California, I meant to tell you

You looked stunning this Christmas.

I can't stop thinking about you. It makes me sad being so far away from you.

You provided the perfection in what turned out to be a perfect little vacation. Got to play hoops two times with an ocean breeze assisting me on the way to the hoop.

Headed down to San Diego and saw the lights of Tijuana just a couple of Brett Favre heave 'em ups away. Avoided missing the 'last U.S. exit' exit. Ate crappy food at a crappy tourist resort in Coronado Island, but your sunshine carried the day.

Vacation reading: The Tortilla Curtain, and I felt like I was right in the middle of the book.
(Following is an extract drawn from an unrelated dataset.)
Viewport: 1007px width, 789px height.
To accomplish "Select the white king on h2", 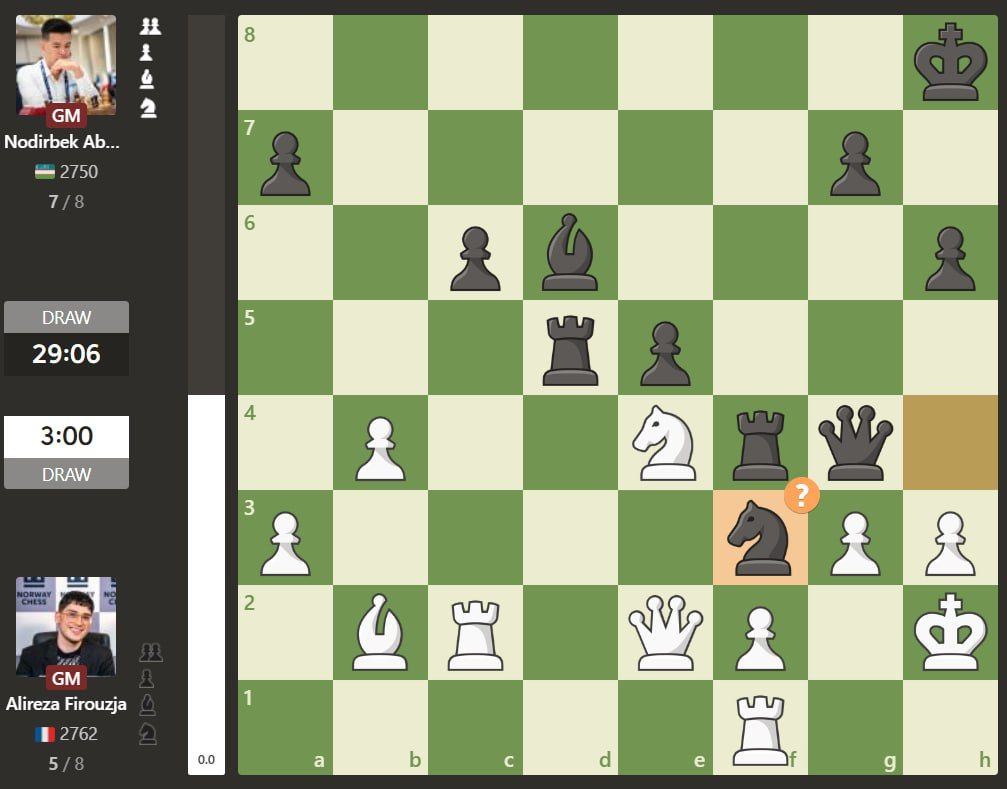I will (949, 633).
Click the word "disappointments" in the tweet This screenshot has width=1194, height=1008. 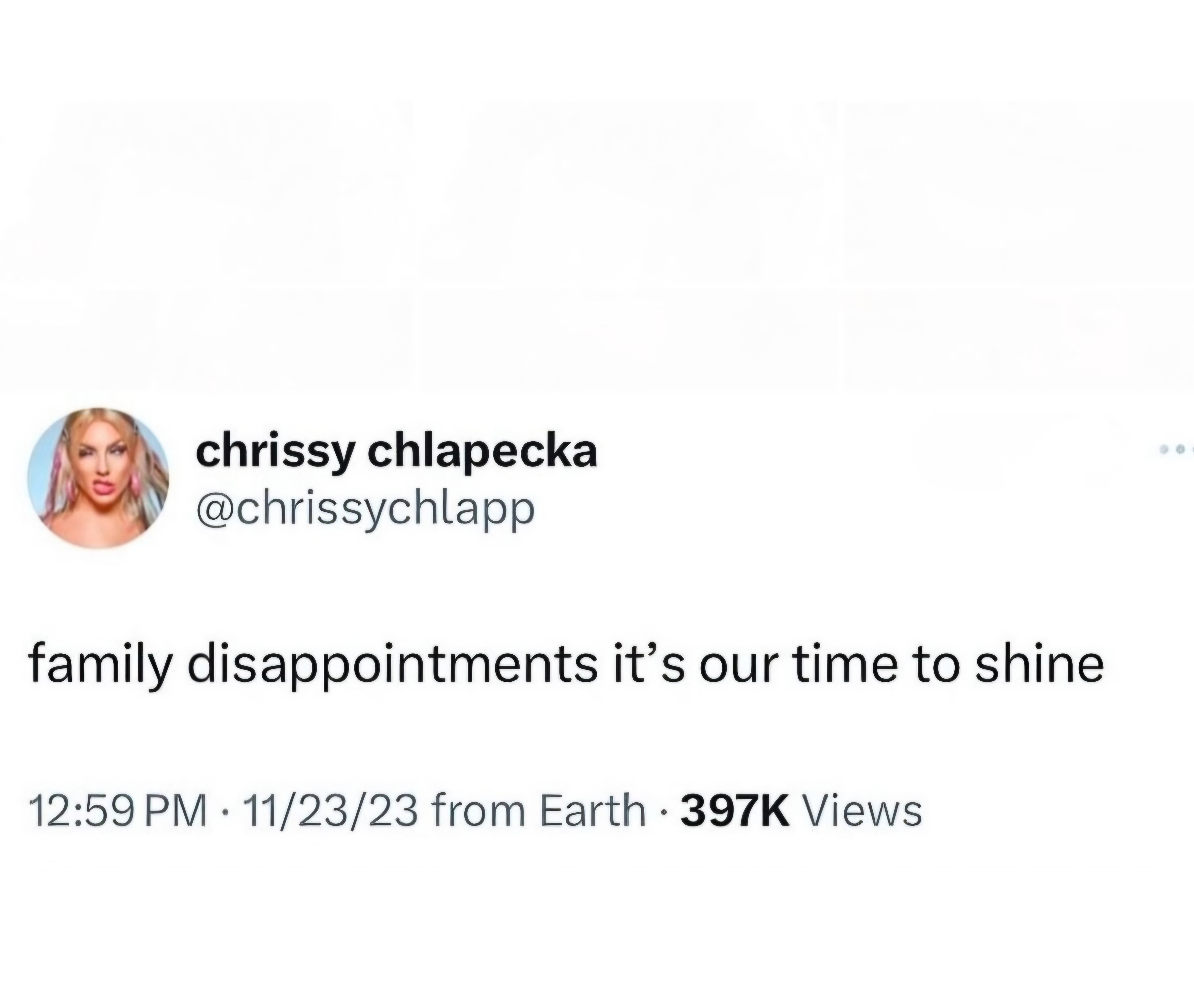pyautogui.click(x=392, y=666)
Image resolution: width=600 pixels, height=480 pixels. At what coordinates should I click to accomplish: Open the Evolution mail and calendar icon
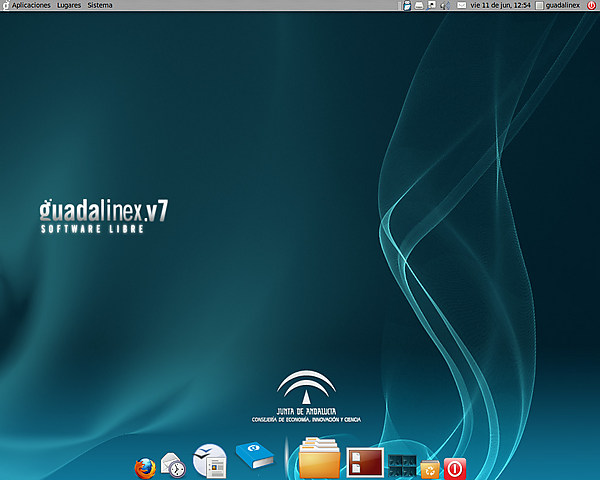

Loved it, but wondering what part of it fulfills the 'comedy' part of the 'tragicomedy' description on the back cover?

Took Amtrak up the coast and spent a couple nights in your L.A. area with pals.

R. Lee Ermey made sure nobody tried anything funny.


One thing, California -- this train ride up your coast is a surprisingly unbeautiful trip. Whatever. I passed the hour and change reading my book and slurping my Bud and rocking out to my favorite tunes.

Got that warm beery feeling with cW and pals on a Friday night. This is as unbeery a shot as you'll see:

Man we must have been funny!

We went to a bar near cW's place called Johnny's. Legend has it that Johnny was a dude who had some money and wanted a bar near his house that he could go to every day. So he opened up Johnny's and said, "This bar will be open from 10am to 2am, every day of the year including holidays, forever." Seems like he's kept his word, and I can only assume it would be 10am to 4am if the City of Los Angeles could ever get around to addressing their bar time problem. Anyway, Johnny's was a fun place, a nice mix of people, including some people older than me, not dead-end old-timers yet, just regular people in their 40's and 50's who like to have a good time.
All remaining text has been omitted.